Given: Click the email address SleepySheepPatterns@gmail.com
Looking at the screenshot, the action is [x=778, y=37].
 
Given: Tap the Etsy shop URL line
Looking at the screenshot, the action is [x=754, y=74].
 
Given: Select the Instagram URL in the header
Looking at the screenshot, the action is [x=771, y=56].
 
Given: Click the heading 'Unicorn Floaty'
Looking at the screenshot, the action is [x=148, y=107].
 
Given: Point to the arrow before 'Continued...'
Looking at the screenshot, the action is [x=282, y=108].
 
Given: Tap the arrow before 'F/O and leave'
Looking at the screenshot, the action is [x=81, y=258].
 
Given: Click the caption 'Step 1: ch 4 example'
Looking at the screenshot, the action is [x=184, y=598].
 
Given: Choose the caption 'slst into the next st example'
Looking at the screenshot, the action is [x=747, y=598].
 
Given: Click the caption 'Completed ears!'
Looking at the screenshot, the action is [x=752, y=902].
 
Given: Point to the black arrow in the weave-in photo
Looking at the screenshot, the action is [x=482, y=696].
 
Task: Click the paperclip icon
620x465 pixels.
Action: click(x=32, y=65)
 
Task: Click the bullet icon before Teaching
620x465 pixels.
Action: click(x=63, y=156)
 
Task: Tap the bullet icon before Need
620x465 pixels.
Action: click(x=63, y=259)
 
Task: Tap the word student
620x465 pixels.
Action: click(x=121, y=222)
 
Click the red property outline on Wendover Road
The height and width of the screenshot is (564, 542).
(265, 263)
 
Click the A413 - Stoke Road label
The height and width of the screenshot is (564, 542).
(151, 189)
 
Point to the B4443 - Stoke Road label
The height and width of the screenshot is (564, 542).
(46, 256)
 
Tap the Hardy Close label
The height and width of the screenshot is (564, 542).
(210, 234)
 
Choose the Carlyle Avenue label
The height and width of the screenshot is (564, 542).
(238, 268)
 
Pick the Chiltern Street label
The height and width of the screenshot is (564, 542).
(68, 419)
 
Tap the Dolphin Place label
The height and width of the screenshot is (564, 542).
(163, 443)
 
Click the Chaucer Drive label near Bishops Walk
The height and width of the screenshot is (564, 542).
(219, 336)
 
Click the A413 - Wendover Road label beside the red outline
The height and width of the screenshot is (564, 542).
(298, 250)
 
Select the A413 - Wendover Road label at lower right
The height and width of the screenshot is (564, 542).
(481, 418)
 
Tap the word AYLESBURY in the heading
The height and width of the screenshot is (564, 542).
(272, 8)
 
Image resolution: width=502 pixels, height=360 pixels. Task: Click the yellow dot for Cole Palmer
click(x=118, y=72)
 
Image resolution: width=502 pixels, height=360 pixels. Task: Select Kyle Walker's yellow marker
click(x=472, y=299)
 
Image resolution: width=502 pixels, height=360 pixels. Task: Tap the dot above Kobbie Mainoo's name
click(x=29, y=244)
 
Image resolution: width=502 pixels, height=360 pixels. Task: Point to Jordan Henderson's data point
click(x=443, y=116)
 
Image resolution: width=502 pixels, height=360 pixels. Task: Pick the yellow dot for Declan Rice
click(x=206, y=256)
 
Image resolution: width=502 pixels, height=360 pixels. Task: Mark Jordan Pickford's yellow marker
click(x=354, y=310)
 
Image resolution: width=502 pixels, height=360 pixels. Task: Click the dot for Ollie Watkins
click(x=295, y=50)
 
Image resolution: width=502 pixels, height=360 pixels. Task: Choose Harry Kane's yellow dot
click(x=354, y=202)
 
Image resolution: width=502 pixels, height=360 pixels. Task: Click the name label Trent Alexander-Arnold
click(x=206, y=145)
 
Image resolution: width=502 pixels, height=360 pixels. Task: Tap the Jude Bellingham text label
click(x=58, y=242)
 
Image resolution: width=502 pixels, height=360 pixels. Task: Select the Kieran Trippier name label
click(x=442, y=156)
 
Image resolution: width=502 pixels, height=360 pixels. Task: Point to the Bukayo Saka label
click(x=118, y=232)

______

▸ Task directions: Rewrite all the entries above, putting "text" wherever "caption" appears and leaving everything else unchanged.

▸ Reply to the task:
Given: Click the email address SleepySheepPatterns@gmail.com
Looking at the screenshot, the action is [x=778, y=37].
 
Given: Tap the Etsy shop URL line
Looking at the screenshot, the action is [x=754, y=74].
 
Given: Select the Instagram URL in the header
Looking at the screenshot, the action is [x=771, y=56].
 
Given: Click the heading 'Unicorn Floaty'
Looking at the screenshot, the action is [x=148, y=107].
 
Given: Point to the arrow before 'Continued...'
Looking at the screenshot, the action is [x=282, y=108].
 
Given: Tap the arrow before 'F/O and leave'
Looking at the screenshot, the action is [x=81, y=258].
 
Given: Click the text 'Step 1: ch 4 example'
Looking at the screenshot, the action is [x=184, y=598].
 
Given: Choose the text 'slst into the next st example'
Looking at the screenshot, the action is [x=747, y=598].
 
Given: Click the text 'Completed ears!'
Looking at the screenshot, the action is [x=752, y=902].
 
Given: Point to the black arrow in the weave-in photo
Looking at the screenshot, the action is [x=482, y=696].
 
Task: Click the paperclip icon
620x465 pixels.
Action: click(x=32, y=65)
 
Task: Click the bullet icon before Teaching
620x465 pixels.
Action: click(x=63, y=156)
 
Task: Tap the bullet icon before Need
620x465 pixels.
Action: click(x=63, y=259)
 
Task: Tap the word student
620x465 pixels.
Action: click(x=121, y=222)
 
Click the red property outline on Wendover Road
The height and width of the screenshot is (564, 542).
(265, 263)
 
Click the A413 - Stoke Road label
The height and width of the screenshot is (564, 542).
(151, 189)
 
Point to the B4443 - Stoke Road label
The height and width of the screenshot is (564, 542).
(46, 256)
 
Tap the Hardy Close label
The height and width of the screenshot is (564, 542).
(210, 234)
 
Choose the Carlyle Avenue label
The height and width of the screenshot is (564, 542).
(238, 268)
 
Pick the Chiltern Street label
The height and width of the screenshot is (564, 542).
(68, 419)
 
Tap the Dolphin Place label
The height and width of the screenshot is (564, 542).
(163, 443)
 
Click the Chaucer Drive label near Bishops Walk
The height and width of the screenshot is (564, 542).
(219, 336)
 
Click the A413 - Wendover Road label beside the red outline
The height and width of the screenshot is (564, 542).
(298, 250)
 
Select the A413 - Wendover Road label at lower right
The height and width of the screenshot is (564, 542).
(481, 418)
 
Tap the word AYLESBURY in the heading
The height and width of the screenshot is (564, 542).
(272, 8)
 
Image resolution: width=502 pixels, height=360 pixels. Task: Click the yellow dot for Cole Palmer
click(x=118, y=72)
 
Image resolution: width=502 pixels, height=360 pixels. Task: Select Kyle Walker's yellow marker
click(x=472, y=299)
 
Image resolution: width=502 pixels, height=360 pixels. Task: Tap the dot above Kobbie Mainoo's name
click(x=29, y=244)
 
Image resolution: width=502 pixels, height=360 pixels. Task: Point to Jordan Henderson's data point
click(x=443, y=116)
 
Image resolution: width=502 pixels, height=360 pixels. Task: Pick the yellow dot for Declan Rice
click(x=206, y=256)
 
Image resolution: width=502 pixels, height=360 pixels. Task: Mark Jordan Pickford's yellow marker
click(x=354, y=310)
 
Image resolution: width=502 pixels, height=360 pixels. Task: Click the dot for Ollie Watkins
click(x=295, y=50)
 
Image resolution: width=502 pixels, height=360 pixels. Task: Choose Harry Kane's yellow dot
click(x=354, y=202)
 
Image resolution: width=502 pixels, height=360 pixels. Task: Click the name label Trent Alexander-Arnold
click(x=206, y=145)
 
Image resolution: width=502 pixels, height=360 pixels. Task: Tap the Jude Bellingham text label
click(x=58, y=242)
 
Image resolution: width=502 pixels, height=360 pixels. Task: Select the Kieran Trippier name label
click(x=442, y=156)
 
Image resolution: width=502 pixels, height=360 pixels. Task: Point to the Bukayo Saka label
click(x=118, y=232)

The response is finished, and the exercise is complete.